At Duke, the provost office has amplified the ongoing work of the Graduate School. One key move was to convene a major ad hoc committee on PhD education.23 Implementation of that committee’s report has ranged from encouraging every school to take ownership of improving their PhD programs and piloting complementary modes of advising and mentoring, to investing in a set of major interdisciplinary research opportunities for both PhD students and undergraduates and expanding access to internships.

Each level of change driver has its challenges. Students come and go. Often their concerns and needs shift over time: while this generation may be committed to public scholarship and societal impact, the next may have a different agenda altogether.

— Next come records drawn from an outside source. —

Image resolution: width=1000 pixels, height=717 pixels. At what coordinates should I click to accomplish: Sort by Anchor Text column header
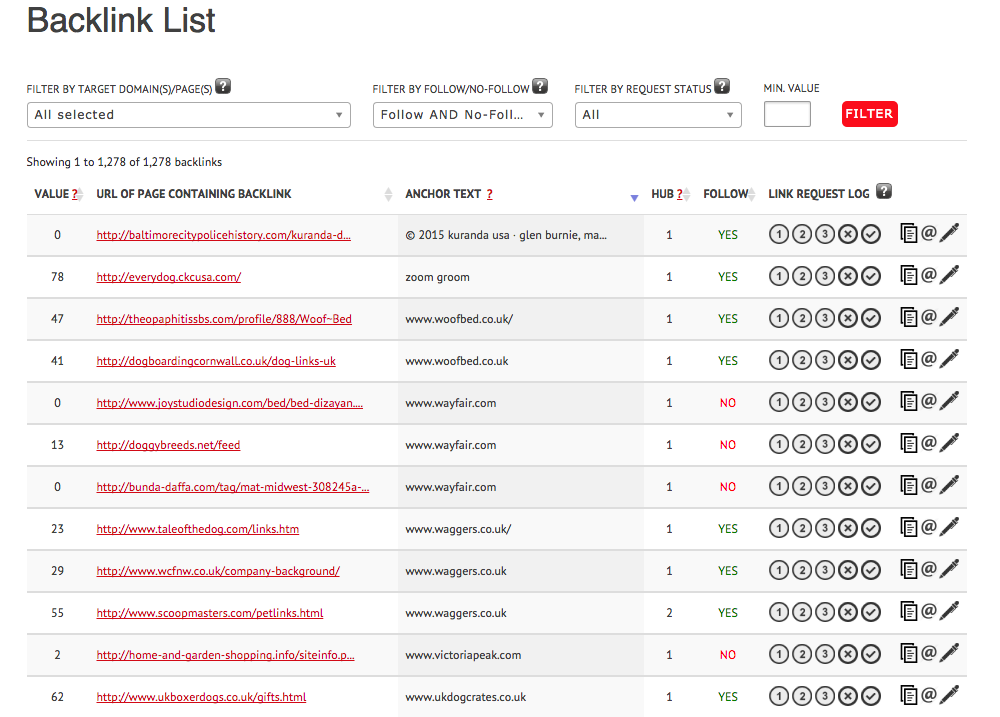(x=443, y=194)
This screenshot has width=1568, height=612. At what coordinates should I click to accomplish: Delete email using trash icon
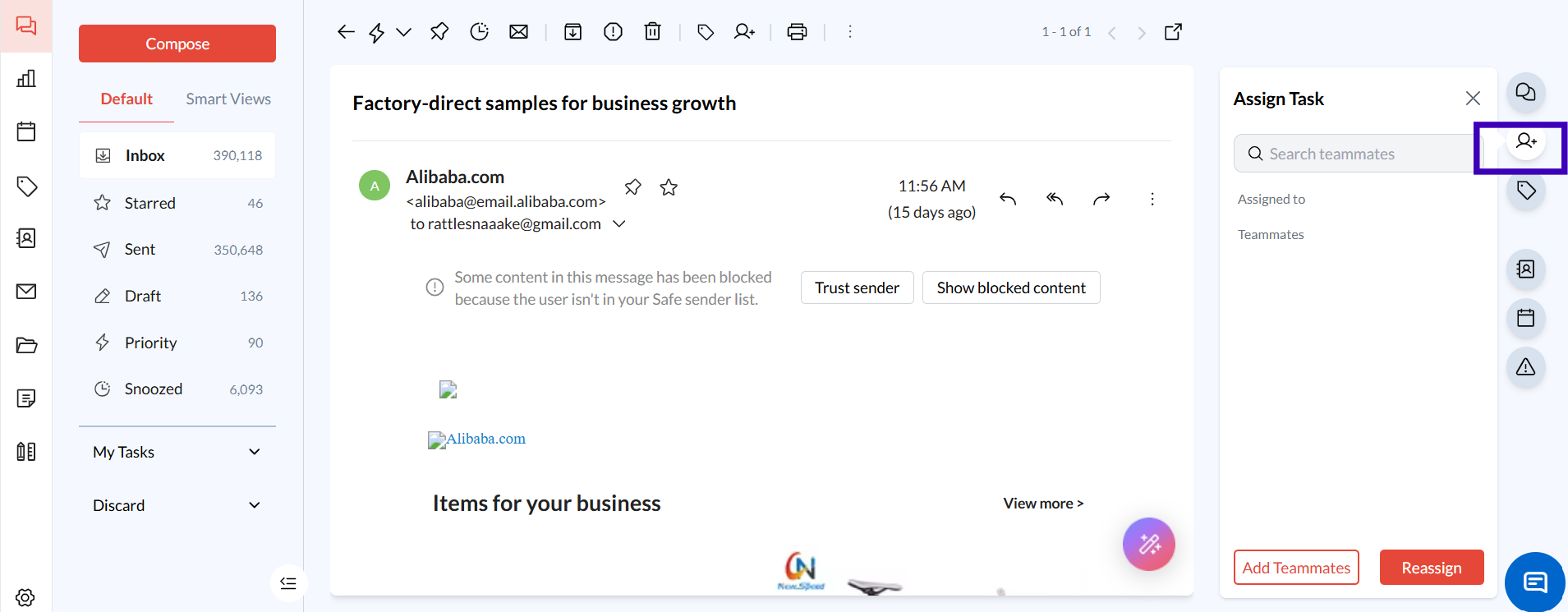[652, 32]
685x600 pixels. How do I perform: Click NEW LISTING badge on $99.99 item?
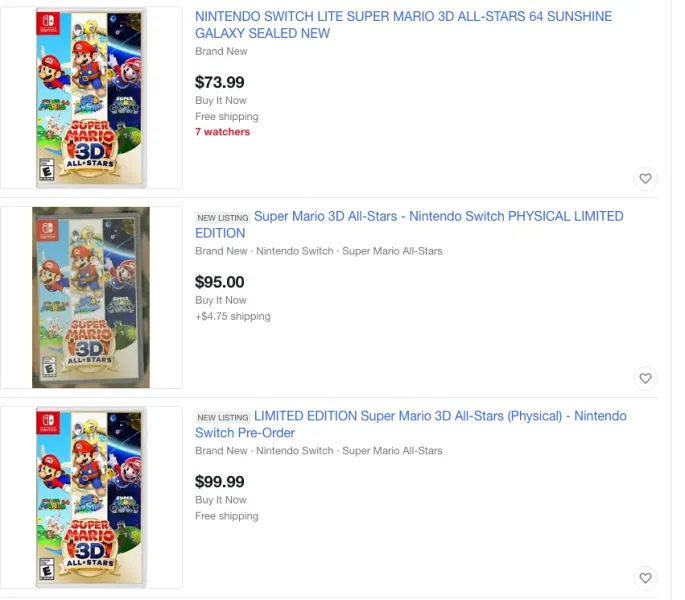[222, 417]
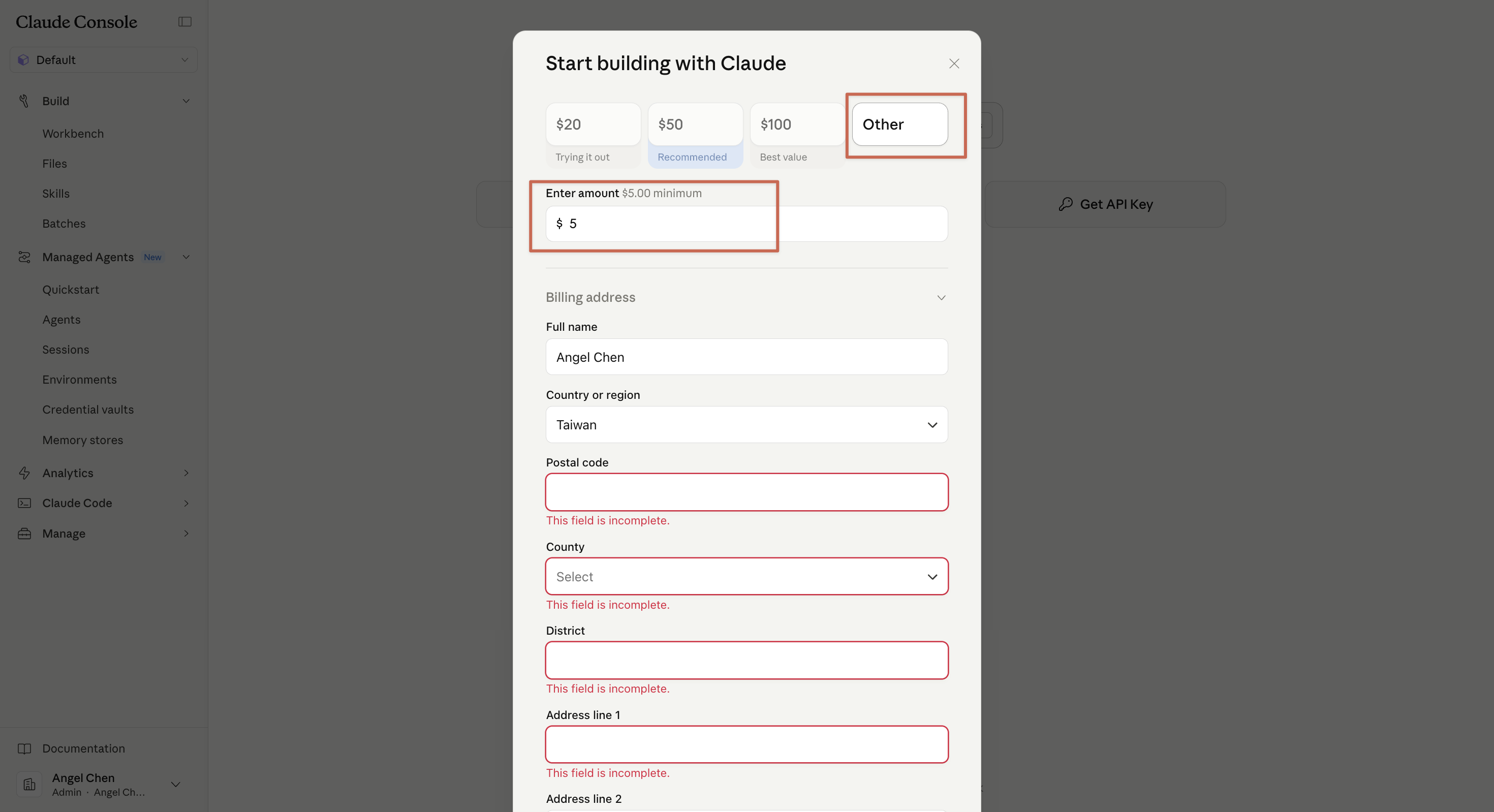This screenshot has height=812, width=1494.
Task: Click the Claude Code terminal icon
Action: [x=24, y=503]
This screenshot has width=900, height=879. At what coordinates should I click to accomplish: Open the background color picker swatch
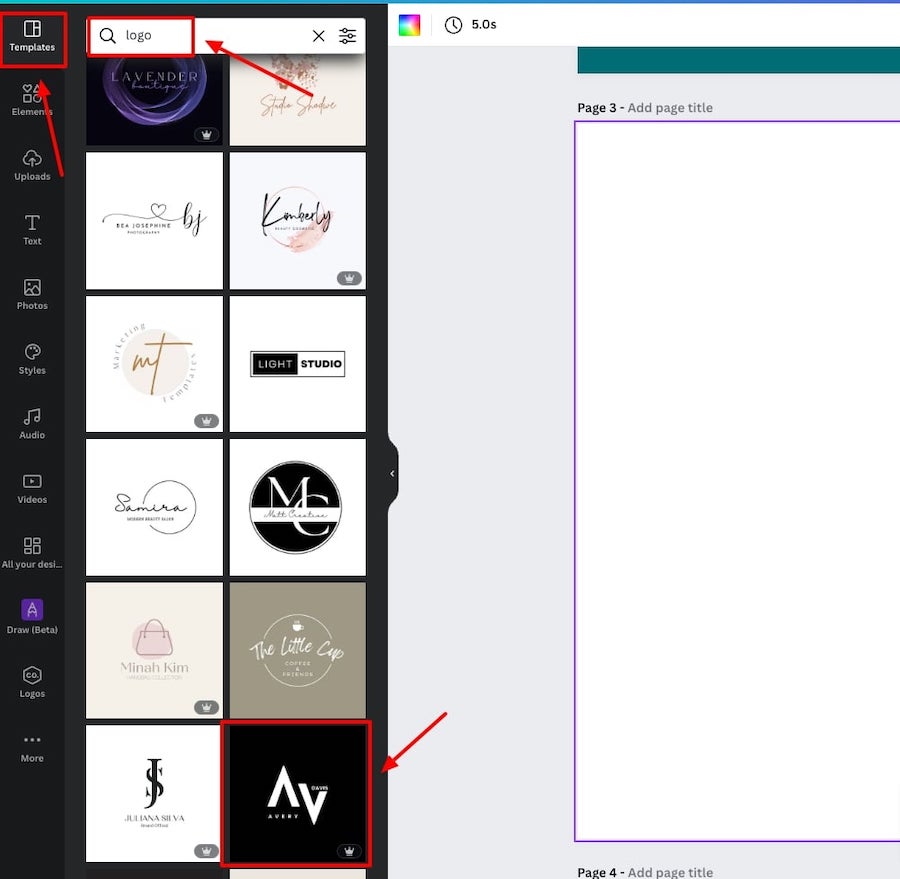409,25

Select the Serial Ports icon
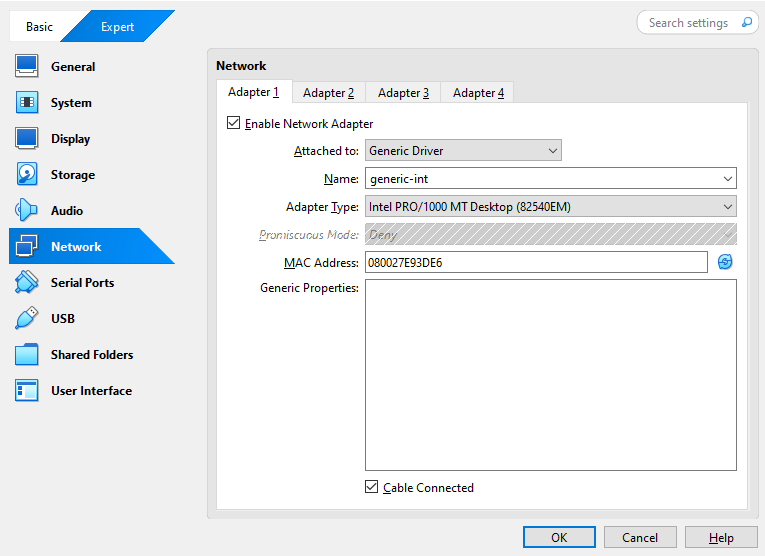[27, 283]
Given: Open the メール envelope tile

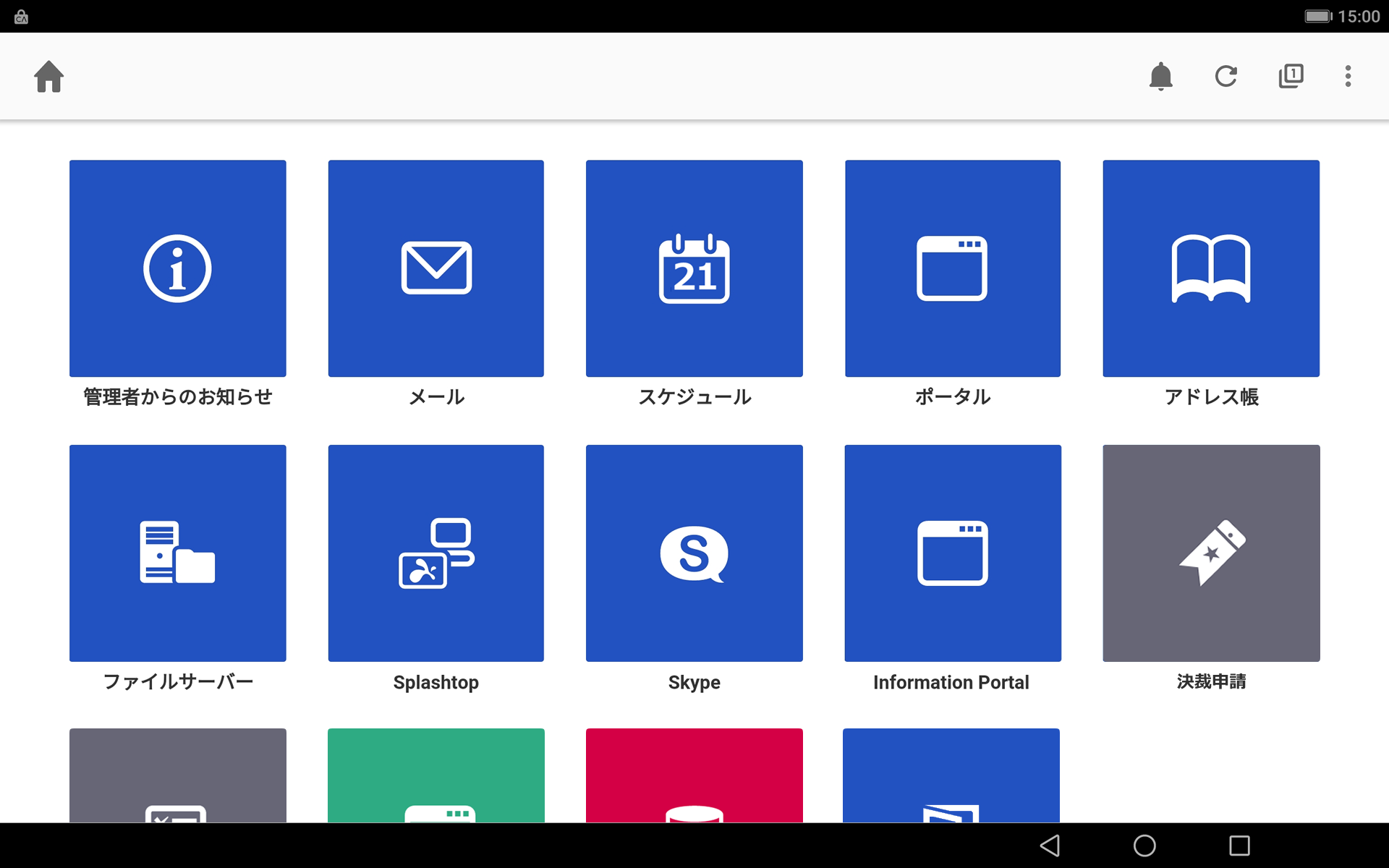Looking at the screenshot, I should point(436,268).
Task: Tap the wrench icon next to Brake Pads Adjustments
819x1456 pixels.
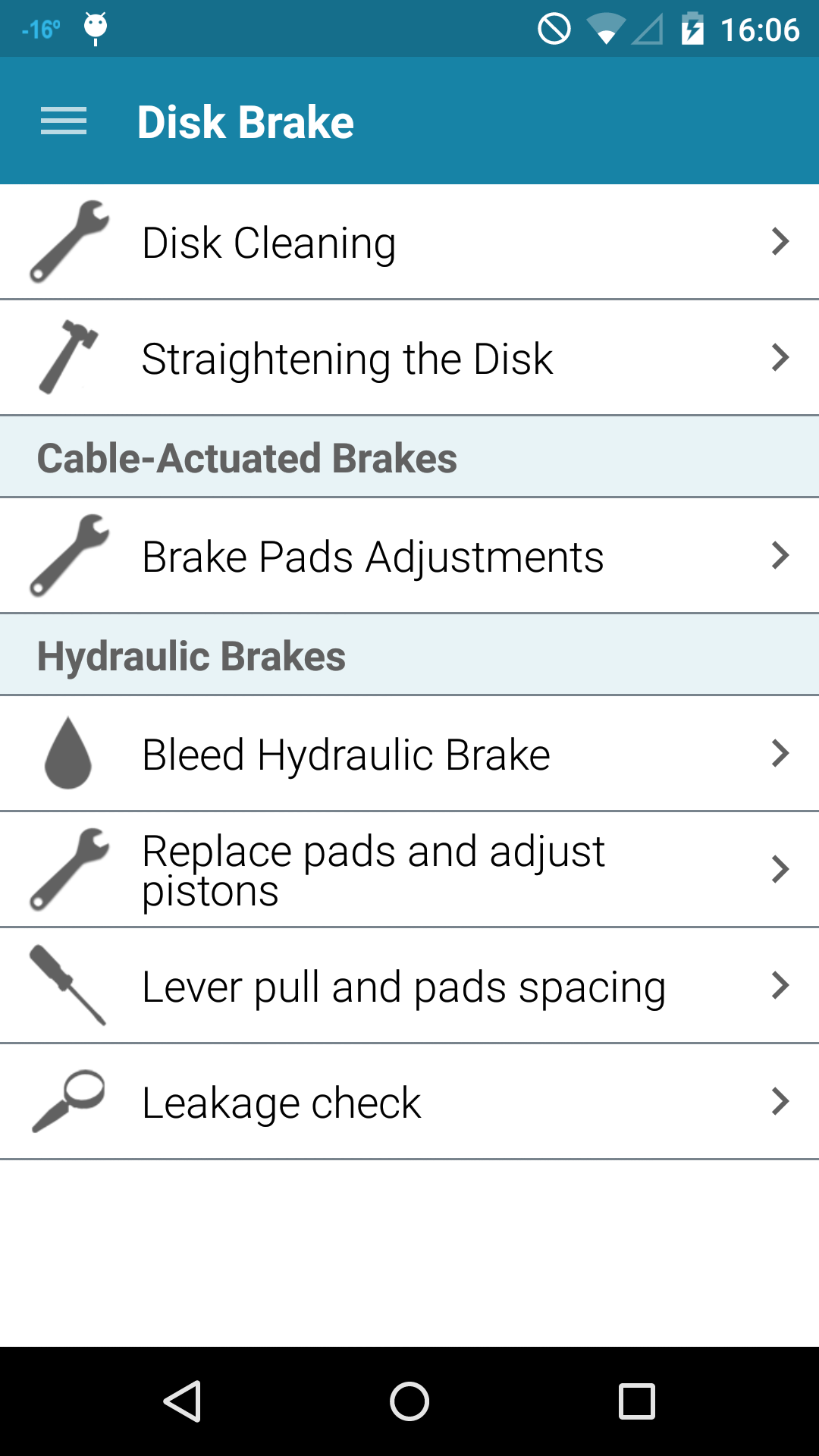Action: 68,555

Faculty tend to be creatures of habit. Sometimes their mantra seems to be, “If it isn’t broke, don’t fix it.” Only so many faculty have stepped forward to devote large amounts of time and energy to reforming their graduate programs. And those who do invest the time may see their changes overturned as soon as they leave their leadership positions. Graduate schools have minimal authority over how faculty spend their time. They can offer incentives for program reform and provide scaffolding to guide that work, but they lack the power to impose radical changes that involve the curriculum (that is, requiring “lab courses” or internships) or program milestones.

Along all these dimensions, it will be crucial to ground efforts to encourage expansion of experiential learning in relevant data about its impact on students. Our claims about the many benefits of internships, collaborative research, and public-facing research outputs reflect the assessments that we have conducted at Michigan and Duke. As we note above, however, related innovations are underway in dozens of universities, many prompted by grants from the Mellon Foundation or the National Endowment for the Humanities, others resulting from the creativity of individual faculty members or the inventiveness of specific departments or programs. We need aggregated analysis of how experiential learning shapes longer term student outcomes and career paths.

One useful step would be for some umbrella organization (perhaps the American Academy of Arts and Sciences) to synthesize data from institutions that have experimented with these approaches to humanities education, as well as provide guidance to disciplinary societies and departments about best practices in collecting and interpreting such data. A wider effort at program evaluation, especially if it showed analogous benefits elsewhere, would provide a stronger evidentiary foundation for curricular reform.

That reform process will surely take many shapes, reflecting the creativity that remains a hallmark of humanistic inquiry. And we remain confident that it will sustain key dimensions of long-standing humanities practice: the seminar as crucible of questions, arguments, and dialogue, and the capacity of individuals to conceptualize and carry out research projects. But we call on our academic peers to accelerate the process of expanding humanistic toolkits and research outputs, forging new connections to stakeholders beyond the confines of academic conferences and departmental workshops, and embracing the advantages of collaborative research, community engagement, and team-based projects. The resulting methodological and pedagogical pluralism, we predict, will generate important intellectual cross fertilization. It will expand student horizons and interest. It will emphasize anew the crucial place of humanistic thinking in American life.